REQUIRED WORK
Every line containing "computer" should be copied out. Go through the entries and find them.

=== RECORD SET ===

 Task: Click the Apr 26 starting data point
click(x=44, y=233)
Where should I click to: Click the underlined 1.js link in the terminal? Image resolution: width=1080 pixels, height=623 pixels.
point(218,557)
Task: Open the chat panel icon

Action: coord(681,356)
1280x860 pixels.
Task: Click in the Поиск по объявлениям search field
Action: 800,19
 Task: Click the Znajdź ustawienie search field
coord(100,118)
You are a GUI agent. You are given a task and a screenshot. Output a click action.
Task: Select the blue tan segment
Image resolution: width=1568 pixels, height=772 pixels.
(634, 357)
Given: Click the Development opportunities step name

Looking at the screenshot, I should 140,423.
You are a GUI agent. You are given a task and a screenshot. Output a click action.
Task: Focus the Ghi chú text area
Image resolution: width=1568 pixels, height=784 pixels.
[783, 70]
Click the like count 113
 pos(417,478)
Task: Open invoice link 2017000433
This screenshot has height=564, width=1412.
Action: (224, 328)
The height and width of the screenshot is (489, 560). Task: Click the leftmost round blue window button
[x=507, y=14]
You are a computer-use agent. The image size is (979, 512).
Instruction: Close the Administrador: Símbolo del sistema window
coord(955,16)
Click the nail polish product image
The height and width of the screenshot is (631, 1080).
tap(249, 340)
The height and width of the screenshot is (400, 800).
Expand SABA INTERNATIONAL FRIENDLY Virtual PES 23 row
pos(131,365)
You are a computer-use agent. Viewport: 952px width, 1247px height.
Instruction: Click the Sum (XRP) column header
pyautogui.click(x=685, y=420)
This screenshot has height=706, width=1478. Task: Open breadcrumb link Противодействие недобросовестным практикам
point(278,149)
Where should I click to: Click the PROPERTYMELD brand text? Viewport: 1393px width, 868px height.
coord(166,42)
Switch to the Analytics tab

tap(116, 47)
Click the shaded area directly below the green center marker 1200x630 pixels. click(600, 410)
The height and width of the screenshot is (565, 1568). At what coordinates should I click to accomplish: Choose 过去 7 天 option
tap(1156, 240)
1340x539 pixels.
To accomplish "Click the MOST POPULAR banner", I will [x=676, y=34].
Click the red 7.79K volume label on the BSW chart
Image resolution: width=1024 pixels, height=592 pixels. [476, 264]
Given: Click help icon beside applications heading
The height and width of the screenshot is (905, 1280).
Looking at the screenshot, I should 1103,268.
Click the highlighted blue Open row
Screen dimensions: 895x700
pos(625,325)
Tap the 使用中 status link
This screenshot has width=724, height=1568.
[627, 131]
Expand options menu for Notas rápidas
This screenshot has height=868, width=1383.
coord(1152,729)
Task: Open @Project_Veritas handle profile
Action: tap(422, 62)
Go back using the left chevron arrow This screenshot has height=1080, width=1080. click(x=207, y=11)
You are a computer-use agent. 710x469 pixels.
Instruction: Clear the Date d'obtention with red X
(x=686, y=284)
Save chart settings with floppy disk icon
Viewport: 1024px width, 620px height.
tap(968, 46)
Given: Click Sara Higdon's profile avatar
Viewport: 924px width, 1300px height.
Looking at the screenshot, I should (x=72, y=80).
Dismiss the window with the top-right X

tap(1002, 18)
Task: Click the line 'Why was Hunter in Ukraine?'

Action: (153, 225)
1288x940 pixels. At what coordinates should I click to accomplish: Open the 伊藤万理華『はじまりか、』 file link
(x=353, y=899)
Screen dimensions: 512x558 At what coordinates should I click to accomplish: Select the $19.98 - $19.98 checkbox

===

ANSWER TO THIS EXERCISE
You are a computer-use agent. The image size is (979, 512).
You are a computer-use agent. Viewport: 952px width, 1247px height.
You are a computer-use agent. 710x469 pixels.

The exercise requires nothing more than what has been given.